According to the COLLATE documentation is
COLLATE
is a clause that can be applied to a database definition or to a column definition to define the collation or a string expression to apply a collation cast.
In short, specify the character set and rules you are using.
By separating COLLATE LATIN1_GENERAL_CS_AI
, we have the following functions.
LATIN1 : Defines the charset that will be used. You can do this for the bank or by query as shown in the response you posted.
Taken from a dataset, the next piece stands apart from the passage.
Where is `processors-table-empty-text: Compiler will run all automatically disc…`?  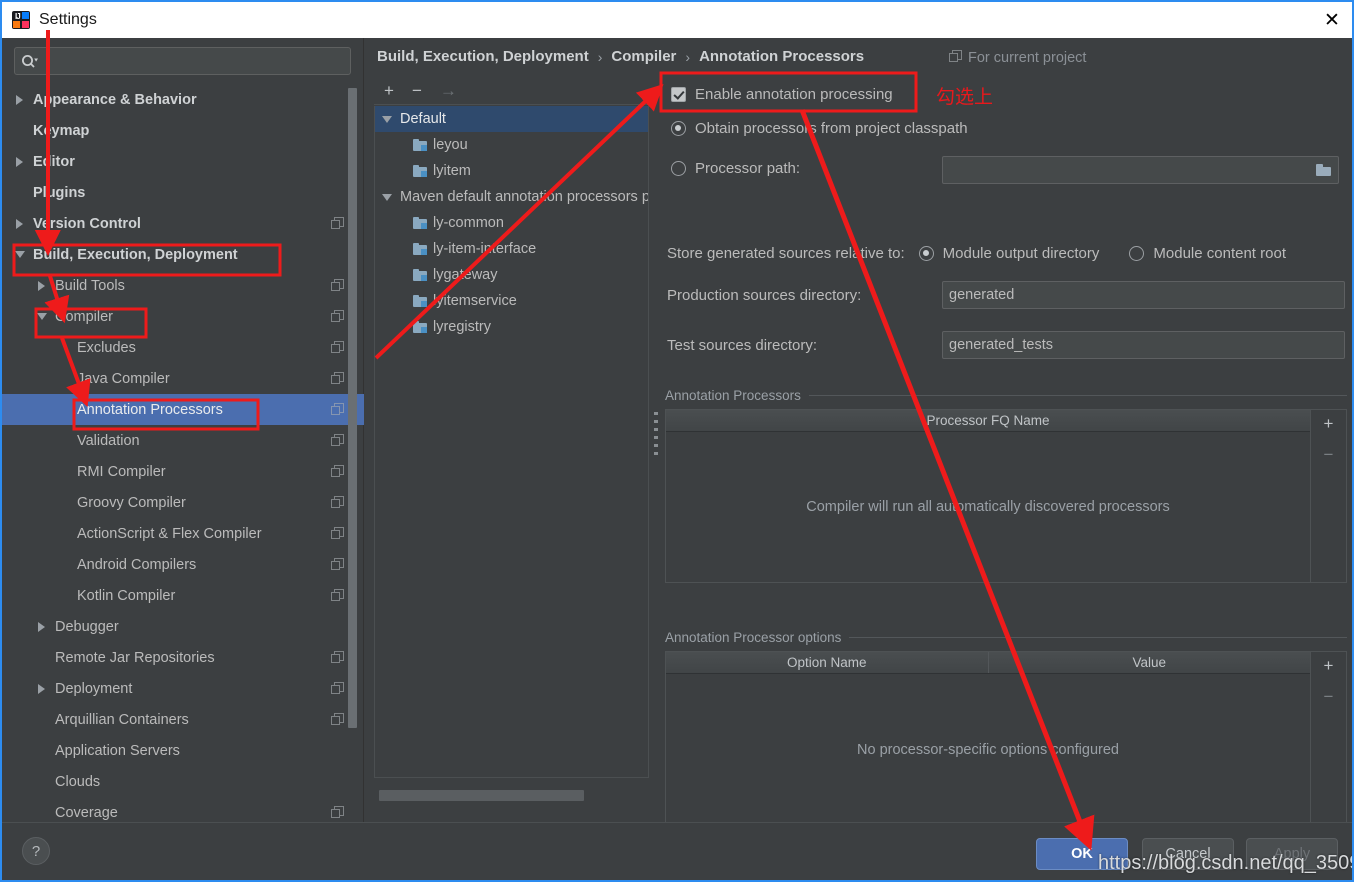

CS: Specifies how Case Sensitive ;
AI: Specifies Insensitive Accent.
We also have other options, such as:
CI: Specifies as Case Insensitive .
AS: Specifies as Sensitive Accent .
BIN: Specifies the sort order to be used as binary.
See the code below:
DECLARE @texto varchar(50);
SET @texto = 'Olhe VOCÊ, está querendo aprender sobre COLLATES?';
--Retorno: True
SELECT CASE WHEN @texto LIKE '%voce%' COLLATE Latin1_general_CI_AI THEN 'True' ELSE 'False' END
--Retorno False
SELECT CASE WHEN @texto LIKE '%voce%' COLLATE Latin1_general_CS_AI THEN 'True' ELSE 'False' END
--Retorno: False
SELECT CASE WHEN @texto LIKE '%voce%' COLLATE Latin1_general_CI_AS THEN 'True' ELSE 'False' END
In all cases I'm looking for a word voce anywhere in the sentence.
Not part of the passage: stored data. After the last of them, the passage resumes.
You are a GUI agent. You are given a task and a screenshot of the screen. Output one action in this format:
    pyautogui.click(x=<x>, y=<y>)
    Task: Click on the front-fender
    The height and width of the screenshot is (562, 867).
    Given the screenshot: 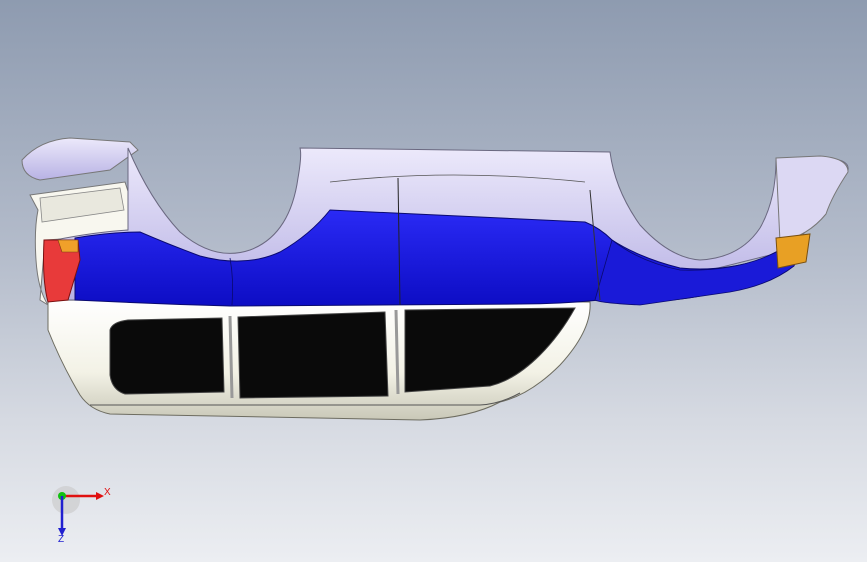 What is the action you would take?
    pyautogui.click(x=812, y=199)
    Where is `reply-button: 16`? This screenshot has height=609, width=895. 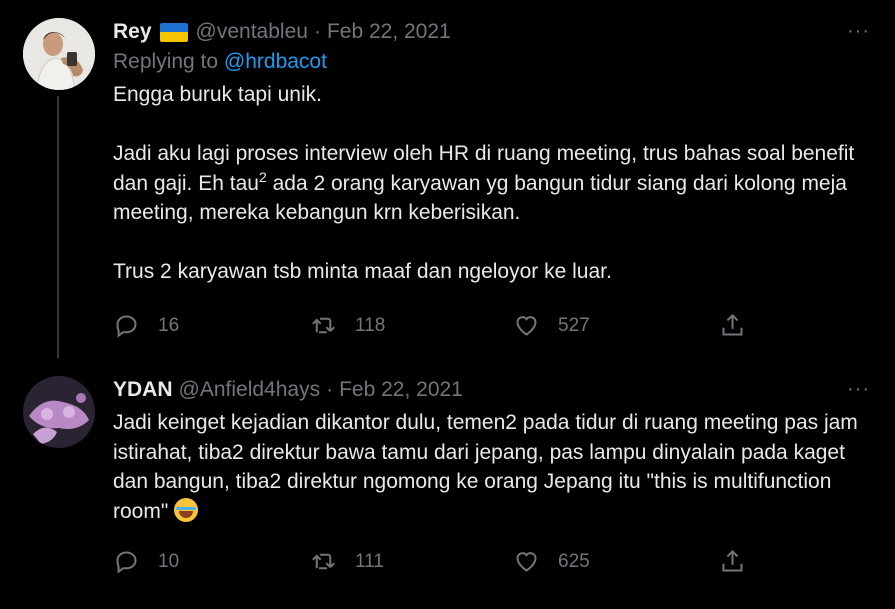 reply-button: 16 is located at coordinates (146, 326).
Note that in the first SQL
I'm using AI
(Accent Insensitie), that is, accents do not interest me and CI
(Case Insensitive), meaning I do not care if they have uppercase or lowercase characters. And with that my result will be True
, because in the text I have the word YOU in the text.
In other cases, where I'm using CS
and AS
, the results are False
, since I want it to consider the accents and case sensitivity.